- DIRECTIVE
In the pensions discussion below, how many self-employed people does Andrew Brown say there are?

- SELECTED EXCERPT
-=-=-

This is why you often get touted this idea of separate policy or a pensions commission, which sits adjacent to government and policy makers, so there is long-term policy in pensions.
Ultimately, something has to be done and time is pressing because at this rate a very significant proportion of people will be retiring below the Pensions and Lifetime Savings Association's (PLSA) minimum adequacy in retirement rate.
Roger Breeden: I think the data covers up quite a lot of averages as well. Most of us work with larger employers that have provided better contributions than a small company. You might run a small company, but you are virtually self-employed and running on marginal costs. We might be able to get it right for larger organisations, but it is the smaller companies and self-employed that policy needs to focus on.
Andrew Brown: This is where pensions need to be more flexible. We have 4.25 million self-employed people, very few of whom will have any pension provision.
For younger people, there is debt, but there is also saving towards a deposit for a house, which is the major challenge. There are pension systems globally that allow some flexibility to access your pension for that, or even use the pension as collateral.
Kim Gubler: I like the idea of collateral, because I do not like the idea of early access for pensions.
Sophia Singleton: I do worry about more flexibility with your pension. If you dip into your pension, it becomes a habit and you get holes in people's pensions where the under-savings amount is quite big.

-=-=-

- DATA SECTION
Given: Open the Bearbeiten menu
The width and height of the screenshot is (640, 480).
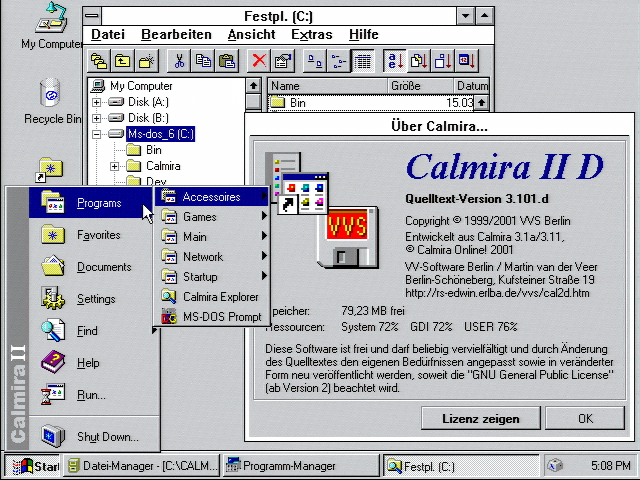Looking at the screenshot, I should pos(176,35).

-=-=-

- RESULT BELOW
4.25 million